WHAT TO DO: Copy the entire listing, down to the final line, exactly.

PROVIDED DATA:
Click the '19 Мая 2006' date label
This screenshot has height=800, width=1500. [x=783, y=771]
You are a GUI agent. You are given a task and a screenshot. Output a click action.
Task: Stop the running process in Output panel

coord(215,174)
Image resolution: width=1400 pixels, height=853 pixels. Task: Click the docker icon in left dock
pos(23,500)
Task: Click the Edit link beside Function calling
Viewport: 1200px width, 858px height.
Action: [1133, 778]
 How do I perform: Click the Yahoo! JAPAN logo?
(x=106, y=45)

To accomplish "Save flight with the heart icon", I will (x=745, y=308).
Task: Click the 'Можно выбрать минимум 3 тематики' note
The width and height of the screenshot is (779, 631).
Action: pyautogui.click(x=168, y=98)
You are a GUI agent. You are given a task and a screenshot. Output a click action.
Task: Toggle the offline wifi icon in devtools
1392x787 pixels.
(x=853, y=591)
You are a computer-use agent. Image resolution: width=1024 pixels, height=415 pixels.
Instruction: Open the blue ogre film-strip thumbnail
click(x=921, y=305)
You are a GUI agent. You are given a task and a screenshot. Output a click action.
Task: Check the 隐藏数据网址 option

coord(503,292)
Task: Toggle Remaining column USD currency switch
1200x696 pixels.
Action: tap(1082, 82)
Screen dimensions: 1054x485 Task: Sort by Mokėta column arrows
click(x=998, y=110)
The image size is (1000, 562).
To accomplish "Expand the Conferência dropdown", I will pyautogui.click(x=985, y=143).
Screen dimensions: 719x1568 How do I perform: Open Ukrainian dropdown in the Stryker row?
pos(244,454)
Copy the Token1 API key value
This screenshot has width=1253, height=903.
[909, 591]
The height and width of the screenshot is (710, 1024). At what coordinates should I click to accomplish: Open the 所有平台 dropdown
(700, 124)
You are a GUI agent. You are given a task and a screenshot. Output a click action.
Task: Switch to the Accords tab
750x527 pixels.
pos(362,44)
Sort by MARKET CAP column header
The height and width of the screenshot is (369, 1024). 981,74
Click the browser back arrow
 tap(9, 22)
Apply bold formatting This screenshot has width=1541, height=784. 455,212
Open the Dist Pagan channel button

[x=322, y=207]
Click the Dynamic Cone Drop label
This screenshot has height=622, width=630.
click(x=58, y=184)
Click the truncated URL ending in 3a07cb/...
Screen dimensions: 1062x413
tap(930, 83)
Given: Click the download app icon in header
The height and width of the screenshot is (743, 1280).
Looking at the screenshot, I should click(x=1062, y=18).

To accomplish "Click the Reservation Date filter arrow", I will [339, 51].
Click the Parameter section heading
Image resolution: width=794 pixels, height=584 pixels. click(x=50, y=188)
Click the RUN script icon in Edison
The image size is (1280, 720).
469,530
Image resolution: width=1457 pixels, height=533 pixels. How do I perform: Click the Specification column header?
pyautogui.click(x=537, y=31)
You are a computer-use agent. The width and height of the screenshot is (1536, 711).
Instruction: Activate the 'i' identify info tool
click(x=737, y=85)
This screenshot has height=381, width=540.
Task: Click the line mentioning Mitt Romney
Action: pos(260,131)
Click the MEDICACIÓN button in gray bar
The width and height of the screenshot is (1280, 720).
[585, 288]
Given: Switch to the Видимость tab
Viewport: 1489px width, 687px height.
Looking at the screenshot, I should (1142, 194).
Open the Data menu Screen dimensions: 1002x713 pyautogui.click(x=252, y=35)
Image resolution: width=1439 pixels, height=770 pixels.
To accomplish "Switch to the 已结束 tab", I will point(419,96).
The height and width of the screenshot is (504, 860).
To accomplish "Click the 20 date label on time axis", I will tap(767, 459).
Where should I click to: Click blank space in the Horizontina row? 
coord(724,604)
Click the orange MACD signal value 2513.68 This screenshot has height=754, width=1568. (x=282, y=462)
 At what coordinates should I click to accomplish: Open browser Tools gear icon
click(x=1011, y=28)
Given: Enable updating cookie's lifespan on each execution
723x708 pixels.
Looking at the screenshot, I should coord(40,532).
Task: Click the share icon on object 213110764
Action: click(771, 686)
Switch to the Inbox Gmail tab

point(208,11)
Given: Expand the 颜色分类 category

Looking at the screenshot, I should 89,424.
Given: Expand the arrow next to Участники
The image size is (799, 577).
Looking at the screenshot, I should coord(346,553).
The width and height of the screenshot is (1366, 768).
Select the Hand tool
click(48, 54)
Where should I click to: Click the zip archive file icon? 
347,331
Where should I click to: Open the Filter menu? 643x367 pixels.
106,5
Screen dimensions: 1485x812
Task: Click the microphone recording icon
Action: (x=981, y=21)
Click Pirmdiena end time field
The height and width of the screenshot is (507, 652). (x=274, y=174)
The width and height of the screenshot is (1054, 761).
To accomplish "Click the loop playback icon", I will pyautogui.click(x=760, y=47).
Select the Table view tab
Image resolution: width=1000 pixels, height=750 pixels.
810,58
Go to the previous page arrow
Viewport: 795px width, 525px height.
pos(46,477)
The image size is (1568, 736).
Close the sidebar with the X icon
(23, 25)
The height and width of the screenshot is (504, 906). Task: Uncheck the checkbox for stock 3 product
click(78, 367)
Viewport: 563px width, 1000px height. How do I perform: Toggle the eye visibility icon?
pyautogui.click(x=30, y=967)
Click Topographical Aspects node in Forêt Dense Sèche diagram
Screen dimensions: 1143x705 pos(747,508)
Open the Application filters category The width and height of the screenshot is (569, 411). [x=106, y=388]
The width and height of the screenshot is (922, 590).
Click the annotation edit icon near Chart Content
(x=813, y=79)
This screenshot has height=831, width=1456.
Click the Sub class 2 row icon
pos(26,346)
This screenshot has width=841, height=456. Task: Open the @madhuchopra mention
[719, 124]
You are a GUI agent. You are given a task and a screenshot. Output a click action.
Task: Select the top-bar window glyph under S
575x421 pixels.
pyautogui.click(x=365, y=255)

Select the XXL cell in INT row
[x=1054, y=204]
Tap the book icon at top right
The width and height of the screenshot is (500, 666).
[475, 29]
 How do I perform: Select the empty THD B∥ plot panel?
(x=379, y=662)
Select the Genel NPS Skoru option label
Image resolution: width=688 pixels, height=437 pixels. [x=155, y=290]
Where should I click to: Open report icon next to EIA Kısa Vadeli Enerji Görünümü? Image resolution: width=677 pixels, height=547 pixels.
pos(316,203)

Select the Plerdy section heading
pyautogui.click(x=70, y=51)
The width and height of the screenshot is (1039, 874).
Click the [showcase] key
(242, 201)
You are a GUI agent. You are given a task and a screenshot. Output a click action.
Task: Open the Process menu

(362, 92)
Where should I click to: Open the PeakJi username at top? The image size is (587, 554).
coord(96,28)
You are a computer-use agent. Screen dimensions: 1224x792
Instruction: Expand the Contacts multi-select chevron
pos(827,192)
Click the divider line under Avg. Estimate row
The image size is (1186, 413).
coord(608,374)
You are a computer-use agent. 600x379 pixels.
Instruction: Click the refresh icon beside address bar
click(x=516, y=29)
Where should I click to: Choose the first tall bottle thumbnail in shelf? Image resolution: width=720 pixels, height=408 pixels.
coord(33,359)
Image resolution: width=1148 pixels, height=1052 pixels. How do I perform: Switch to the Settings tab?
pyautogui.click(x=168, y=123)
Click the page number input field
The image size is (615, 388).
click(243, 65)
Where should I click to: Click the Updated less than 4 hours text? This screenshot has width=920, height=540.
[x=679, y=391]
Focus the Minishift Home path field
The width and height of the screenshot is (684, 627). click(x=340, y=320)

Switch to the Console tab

SOLUTION:
Click the '19 Мая 2006' date label
This screenshot has height=800, width=1500. [x=783, y=771]
You are a GUI agent. You are given a task and a screenshot. Output a click action.
Task: Stop the running process in Output panel

coord(215,174)
Image resolution: width=1400 pixels, height=853 pixels. Task: Click the docker icon in left dock
pos(23,500)
Task: Click the Edit link beside Function calling
Viewport: 1200px width, 858px height.
Action: [1133, 778]
 How do I perform: Click the Yahoo! JAPAN logo?
(x=106, y=45)

To accomplish "Save flight with the heart icon", I will (x=745, y=308).
Task: Click the 'Можно выбрать минимум 3 тематики' note
The width and height of the screenshot is (779, 631).
Action: pyautogui.click(x=168, y=98)
You are a GUI agent. You are given a task and a screenshot. Output a click action.
Task: Toggle the offline wifi icon in devtools
1392x787 pixels.
(x=853, y=591)
You are a computer-use agent. Image resolution: width=1024 pixels, height=415 pixels.
Instruction: Open the blue ogre film-strip thumbnail
click(x=921, y=305)
You are a GUI agent. You are given a task and a screenshot. Output a click action.
Task: Check the 隐藏数据网址 option

coord(503,292)
Task: Toggle Remaining column USD currency switch
1200x696 pixels.
Action: tap(1082, 82)
Screen dimensions: 1054x485 Task: Sort by Mokėta column arrows
click(x=998, y=110)
The image size is (1000, 562).
To accomplish "Expand the Conferência dropdown", I will pyautogui.click(x=985, y=143).
Screen dimensions: 719x1568 How do I perform: Open Ukrainian dropdown in the Stryker row?
pos(244,454)
Copy the Token1 API key value
This screenshot has width=1253, height=903.
[909, 591]
The height and width of the screenshot is (710, 1024). At what coordinates should I click to accomplish: Open the 所有平台 dropdown
(700, 124)
You are a GUI agent. You are given a task and a screenshot. Output a click action.
Task: Switch to the Accords tab
750x527 pixels.
pos(362,44)
Sort by MARKET CAP column header
The height and width of the screenshot is (369, 1024). 981,74
Click the browser back arrow
 tap(9, 22)
Apply bold formatting This screenshot has width=1541, height=784. 455,212
Open the Dist Pagan channel button

[x=322, y=207]
Click the Dynamic Cone Drop label
This screenshot has height=622, width=630.
click(x=58, y=184)
Click the truncated URL ending in 3a07cb/...
Screen dimensions: 1062x413
tap(930, 83)
Given: Click the download app icon in header
The height and width of the screenshot is (743, 1280).
Looking at the screenshot, I should click(x=1062, y=18).

To accomplish "Click the Reservation Date filter arrow", I will [339, 51].
Click the Parameter section heading
Image resolution: width=794 pixels, height=584 pixels. click(x=50, y=188)
Click the RUN script icon in Edison
The image size is (1280, 720).
469,530
Image resolution: width=1457 pixels, height=533 pixels. How do I perform: Click the Specification column header?
pyautogui.click(x=537, y=31)
You are a computer-use agent. The width and height of the screenshot is (1536, 711).
Instruction: Activate the 'i' identify info tool
click(x=737, y=85)
This screenshot has height=381, width=540.
Task: Click the line mentioning Mitt Romney
Action: pos(260,131)
Click the MEDICACIÓN button in gray bar
The width and height of the screenshot is (1280, 720).
[585, 288]
Given: Switch to the Видимость tab
Viewport: 1489px width, 687px height.
Looking at the screenshot, I should (1142, 194).
Open the Data menu Screen dimensions: 1002x713 pyautogui.click(x=252, y=35)
Image resolution: width=1439 pixels, height=770 pixels.
To accomplish "Switch to the 已结束 tab", I will point(419,96).
The height and width of the screenshot is (504, 860).
To accomplish "Click the 20 date label on time axis", I will tap(767, 459).
Where should I click to: Click blank space in the Horizontina row? 
coord(724,604)
Click the orange MACD signal value 2513.68 This screenshot has height=754, width=1568. (x=282, y=462)
 At what coordinates should I click to accomplish: Open browser Tools gear icon
click(x=1011, y=28)
Given: Enable updating cookie's lifespan on each execution
723x708 pixels.
Looking at the screenshot, I should coord(40,532).
Task: Click the share icon on object 213110764
Action: click(771, 686)
Switch to the Inbox Gmail tab

point(208,11)
Given: Expand the 颜色分类 category

Looking at the screenshot, I should 89,424.
Given: Expand the arrow next to Участники
The image size is (799, 577).
Looking at the screenshot, I should coord(346,553).
The width and height of the screenshot is (1366, 768).
Select the Hand tool
click(48, 54)
Where should I click to: Click the zip archive file icon? 
347,331
Where should I click to: Open the Filter menu? 643x367 pixels.
106,5
Screen dimensions: 1485x812
Task: Click the microphone recording icon
Action: (x=981, y=21)
Click Pirmdiena end time field
The height and width of the screenshot is (507, 652). (x=274, y=174)
The width and height of the screenshot is (1054, 761).
To accomplish "Click the loop playback icon", I will pyautogui.click(x=760, y=47).
Select the Table view tab
Image resolution: width=1000 pixels, height=750 pixels.
810,58
Go to the previous page arrow
Viewport: 795px width, 525px height.
pos(46,477)
The image size is (1568, 736).
Close the sidebar with the X icon
(23, 25)
The height and width of the screenshot is (504, 906). Task: Uncheck the checkbox for stock 3 product
click(78, 367)
Viewport: 563px width, 1000px height. How do I perform: Toggle the eye visibility icon?
pyautogui.click(x=30, y=967)
Click Topographical Aspects node in Forêt Dense Sèche diagram
Screen dimensions: 1143x705 pos(747,508)
Open the Application filters category The width and height of the screenshot is (569, 411). [x=106, y=388]
The width and height of the screenshot is (922, 590).
Click the annotation edit icon near Chart Content
(x=813, y=79)
This screenshot has height=831, width=1456.
Click the Sub class 2 row icon
pos(26,346)
This screenshot has width=841, height=456. Task: Open the @madhuchopra mention
[719, 124]
You are a GUI agent. You are given a task and a screenshot. Output a click action.
Task: Select the top-bar window glyph under S
575x421 pixels.
pyautogui.click(x=365, y=255)

Select the XXL cell in INT row
[x=1054, y=204]
Tap the book icon at top right
The width and height of the screenshot is (500, 666).
[475, 29]
 How do I perform: Select the empty THD B∥ plot panel?
(x=379, y=662)
Select the Genel NPS Skoru option label
Image resolution: width=688 pixels, height=437 pixels. [x=155, y=290]
Where should I click to: Open report icon next to EIA Kısa Vadeli Enerji Görünümü? Image resolution: width=677 pixels, height=547 pixels.
pos(316,203)

Select the Plerdy section heading
pyautogui.click(x=70, y=51)
The width and height of the screenshot is (1039, 874).
Click the [showcase] key
(242, 201)
You are a GUI agent. You are given a task and a screenshot. Output a click action.
Task: Open the Process menu

(362, 92)
Where should I click to: Open the PeakJi username at top? The image size is (587, 554).
coord(96,28)
You are a computer-use agent. Screen dimensions: 1224x792
Instruction: Expand the Contacts multi-select chevron
pos(827,192)
Click the divider line under Avg. Estimate row
The image size is (1186, 413).
coord(608,374)
You are a computer-use agent. 600x379 pixels.
Instruction: Click the refresh icon beside address bar
click(x=516, y=29)
Where should I click to: Choose the first tall bottle thumbnail in shelf? Image resolution: width=720 pixels, height=408 pixels.
coord(33,359)
Image resolution: width=1148 pixels, height=1052 pixels. How do I perform: Switch to the Settings tab?
pyautogui.click(x=168, y=123)
Click the page number input field
The image size is (615, 388).
click(243, 65)
Where should I click to: Click the Updated less than 4 hours text? This screenshot has width=920, height=540.
[x=679, y=391]
Focus the Minishift Home path field
The width and height of the screenshot is (684, 627). click(x=340, y=320)

Switch to the Console tab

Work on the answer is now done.